Mechanical Ventilation Induces a Toll/Interleukin-1 Receptor Domain-containing Adapter-inducing Interferon beta-dependent Inflammatory Response in Healthy Mice

作者:Vaneker Michiel*; Heunks Leo M A; Joosten Leo A; van Hees Hieronymus W H; Snijdelaar Dirk G; Halbertsma Feico J; van Egmond Jan; Netea Mihai G; van der Hoeven Johannes G; Scheffer Gert Jan
来源:Anesthesiology, 2009, 111(4): 836-843.
DOI:10.1097/aln.0b013e3181b76499

摘要

Background: Mechanical ventilation (MV) can induce lung injury. Proinflammatory cytokines have been shown to play an important role in the development of ventilator-Induced lung injury.

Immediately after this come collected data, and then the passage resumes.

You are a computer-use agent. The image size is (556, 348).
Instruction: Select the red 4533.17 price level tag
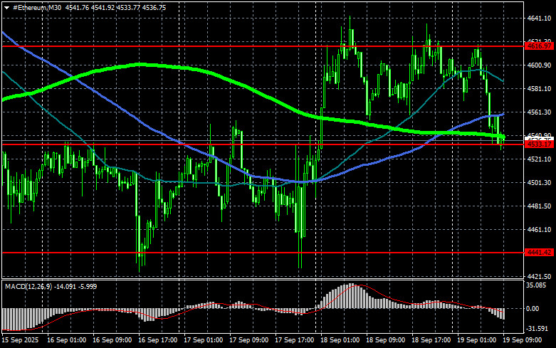click(x=539, y=144)
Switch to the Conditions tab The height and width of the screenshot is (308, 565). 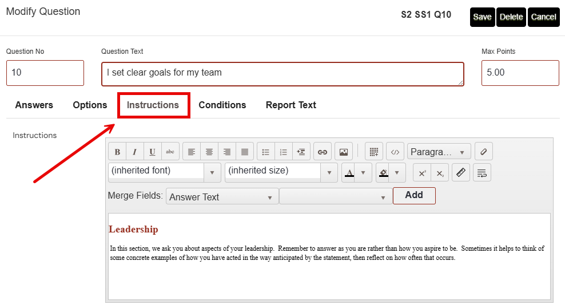222,105
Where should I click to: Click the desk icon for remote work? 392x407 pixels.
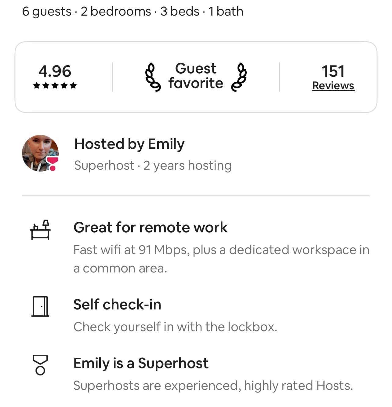click(x=40, y=230)
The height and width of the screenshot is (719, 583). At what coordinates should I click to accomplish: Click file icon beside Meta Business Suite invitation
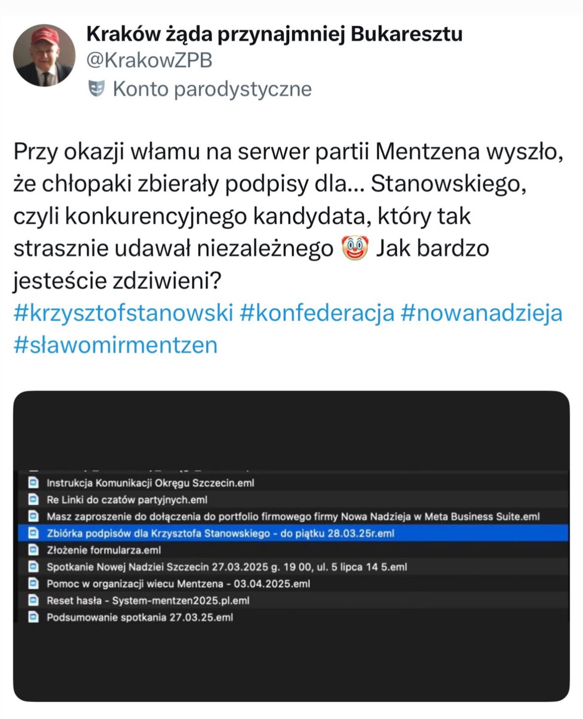33,517
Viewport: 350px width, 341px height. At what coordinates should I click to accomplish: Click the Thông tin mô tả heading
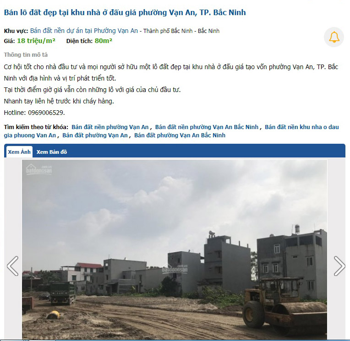click(26, 54)
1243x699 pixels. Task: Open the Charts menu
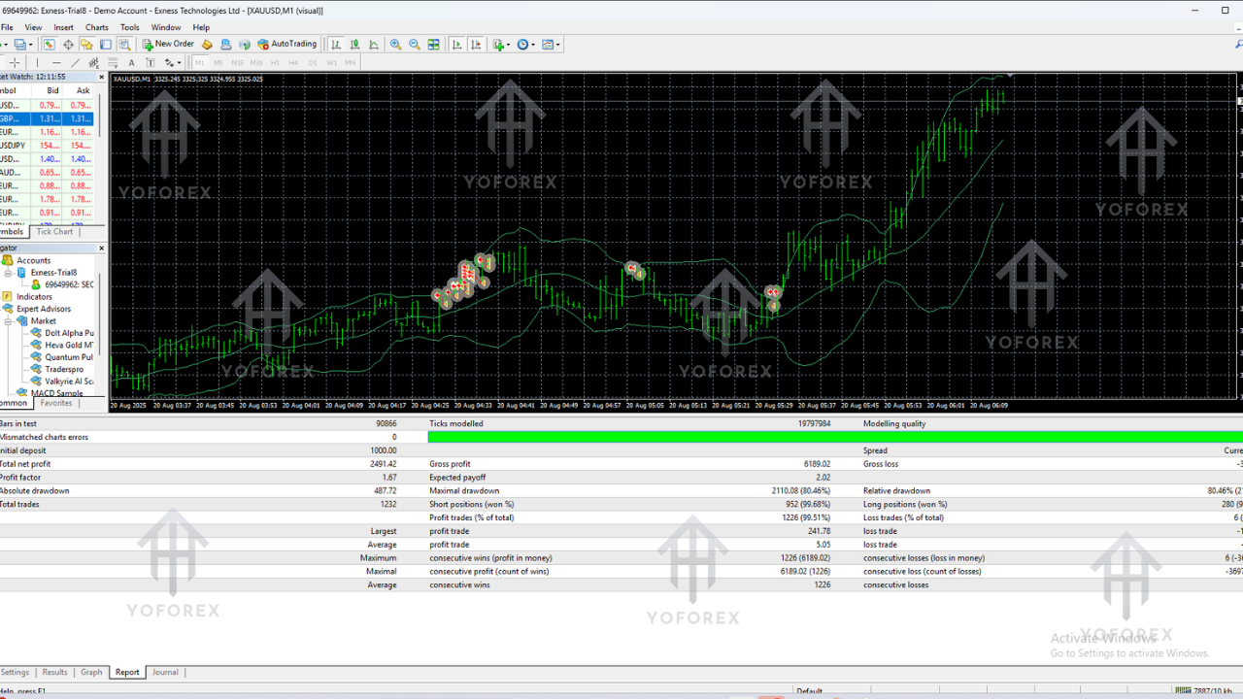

Previously, the authors have shown a role for Toll-like receptor 4 signaling. The current study aims to investigate the role of Toll/interleukin-1 receptor domain-containing adapter-inducing interferon-beta (TRIF), a protein downstream of Toll-like receptors, in the development of the inflammatory response after MV in healthy mice. Methods. Wild-type C57BL6 and TRIF mutant mice were mechanically ventilated for 4 h. Lung tissue and plasma was used to investigate changes in cytokine profile, leukocyte influx, and nuclear factor-kappa B activity. In addition, experiments were performed to assess the role of TRIF in changes in cardiopulmonary physiology after MV. Results: MV significantly Increased messenger RNA expression of interleukin (IL)-1 beta in wild-type mice, but not in TRIF mutant mice. In lung homogenates, MV Increased levels of IL-1 alpha, IL-1 beta, and keratinocyte-derived chemokine in wild-type mice. In contrast, in TRIF mutant mice, only a minor Increase in IL-1 beta and keratinocyte-derived chemokine was found after MV. Nuclear factor-kappa beta activity after MV was significantly lower in TRIF mutant mice compared with wild-type mice. In plasma, MV increased levels of IL-6 and keratinocyte-derived chemokine. In TRIF mutant mice, no increase of IL-6 was found after MV, and the increase in keratinocyte-derived chemokine appeared less pronounced. TRIF deletion did not affect cardiopulmonary physiology after MV. Conclusions. The current study supports a prominent role for TRIF in the development of the pulmonary and systemic inflammatory response after MV.